My first job was working in the seafood dept at the Kroger around the corner from my house. I had just graduated high school and would be starting college in the fall. The manager of the meat dept. was an old friend of my parents, and my mom called him and arranged the job. They were technically required to post all jobs, so there was a sign in the window for approximately 15 minutes to meet this wicket. Miss Lauree taught me to cook catfish nuggets for Friday samples and to eat them with hot sauce, which I still do to this day. Years later my particular wife tried to inform me that lemon juice was better, a “fact” overwhich we are not united.
At some point the seafood budget got reduced and I got moved to the meat department. Since I was in school (at least nominally) I worked evening shifts. 2 of us would come in at 3, day shift would leave at 5. We stocked the open coolers on the floor, wrapped whatever day shift left us, and sold deli meat at the counter. At 9 we shut down the front end at cleaned the bandsaws and knives and whatnot. At 10 we clocked out and went home… Except when I worked with Marvell, then we were done at 9:30.

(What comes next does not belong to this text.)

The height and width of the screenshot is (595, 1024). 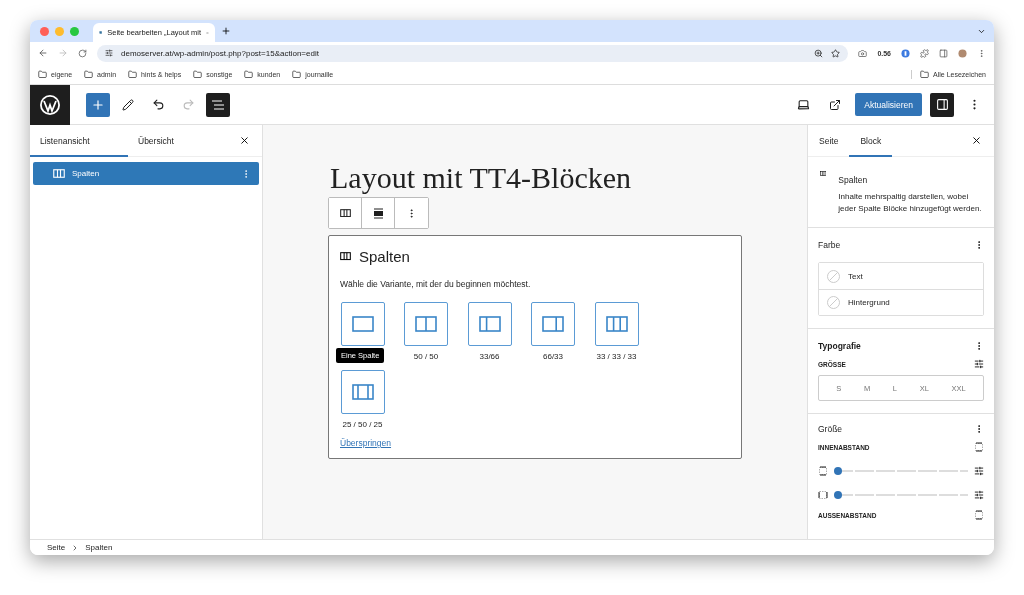 What do you see at coordinates (99, 548) in the screenshot?
I see `breadcrumb-link: Spalten` at bounding box center [99, 548].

I was frequently rolling out carts to restock coolers, and then something else would come up and I’d leave the cart on the floor while I went and took care of the emergent work. One day Marvell said to me:
“Shad I want to thank you.”
“Everytime I go to do something, I find that it’s already half done.”
“Well then Vell I need to thank you. I’m always starting jobs, and when I come back to them I find them already finished.”

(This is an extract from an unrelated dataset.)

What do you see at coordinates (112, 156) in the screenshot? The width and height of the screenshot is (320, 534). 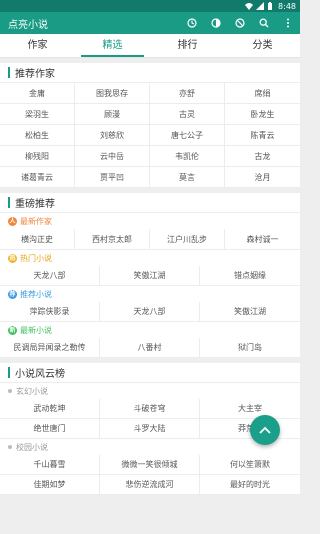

When we were cleaning up he would put on a mixed tape and whenever Wild Cherry came in with their seminal piece he would shout and cheer for me as I hosed the “meat sawdust” down the floor drains. He would often tell me “Shad, you my nigga.” To which I would reply “thank you.” After months of this we had this exchange:
“Shad, you mah nigga. You know that?”
“Yeah, thanks… Marvell can I ask you a question?”
“Are you my nigga?”
… the palpable silence stretched for several seconds. With no smile or humor in his voice he said:
“Yes. But NEVER. Say that. Again.”
Several years later I was waiting tables at Perkins. There was a cook named Terrence who overtime began to greet me with “What’sup my nigga.”
To which I would reply “Wassup Brutha.”
I note with some pride that this was not his universal greeting. One had to earn the title of ‘my nigga.’